::: Exercise input
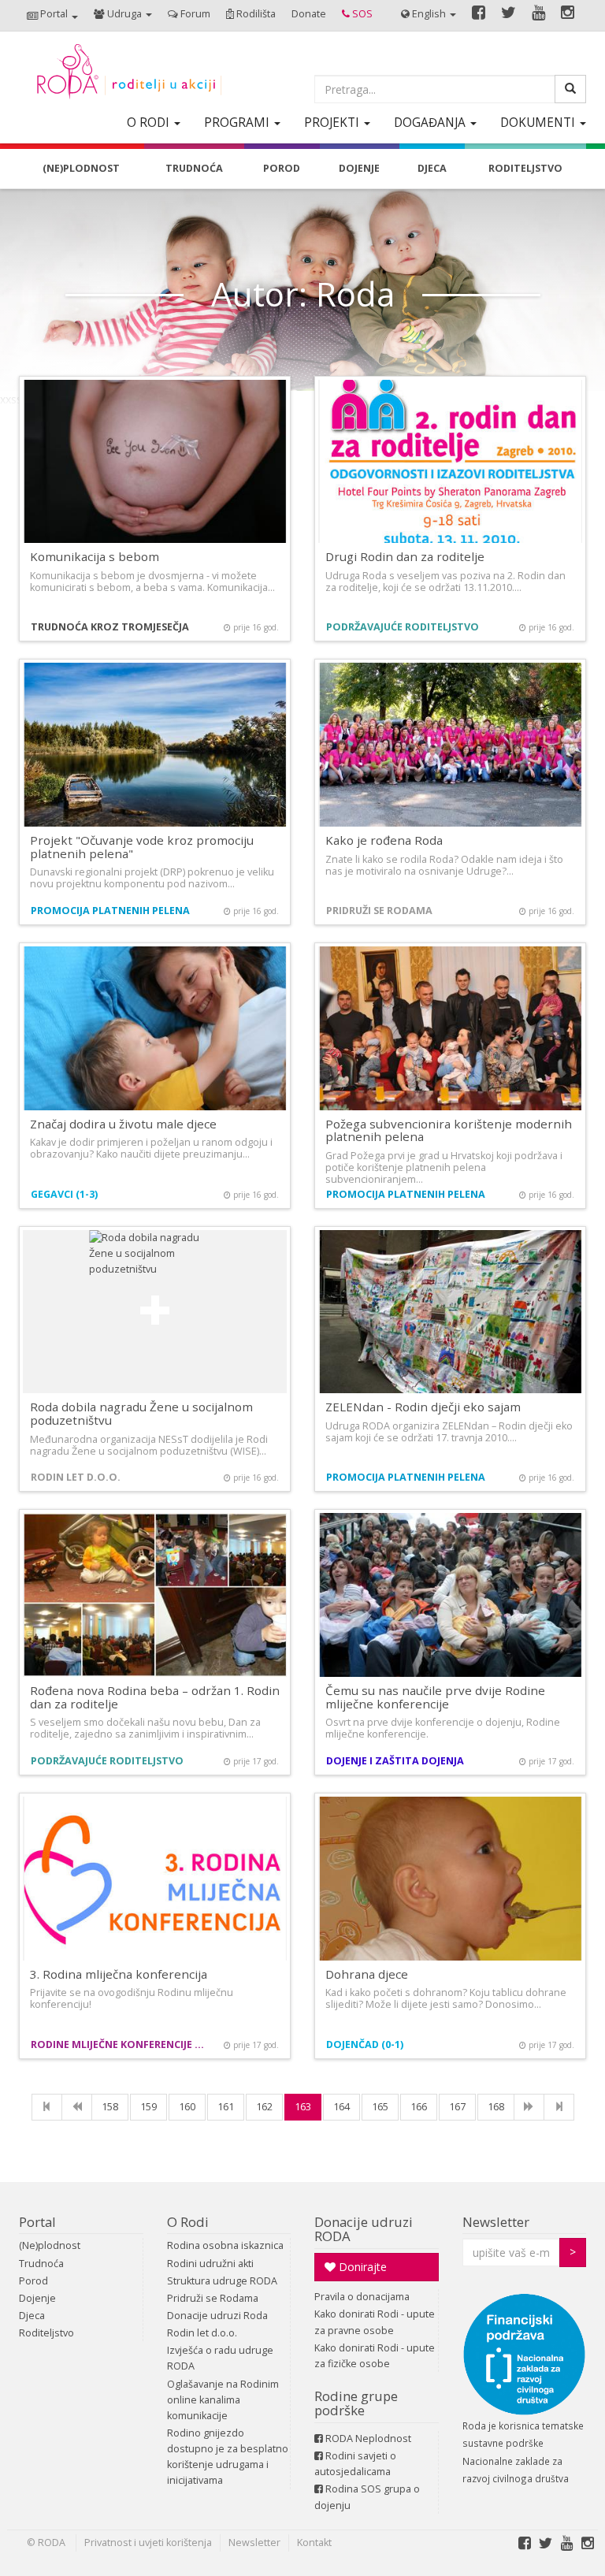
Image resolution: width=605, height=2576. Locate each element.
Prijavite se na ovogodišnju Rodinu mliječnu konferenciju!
::::::
::: Exercise input
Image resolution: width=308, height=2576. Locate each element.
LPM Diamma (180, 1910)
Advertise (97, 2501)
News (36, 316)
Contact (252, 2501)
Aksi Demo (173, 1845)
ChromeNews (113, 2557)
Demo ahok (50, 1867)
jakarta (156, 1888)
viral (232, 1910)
::::::
*Task brief*:
What lines above hold the word "Locate"? List them all.

*Answer for the task*:
Image resolution: width=605, height=2576. Locate each element.
Image resolution: width=308, height=2576. Locate each element.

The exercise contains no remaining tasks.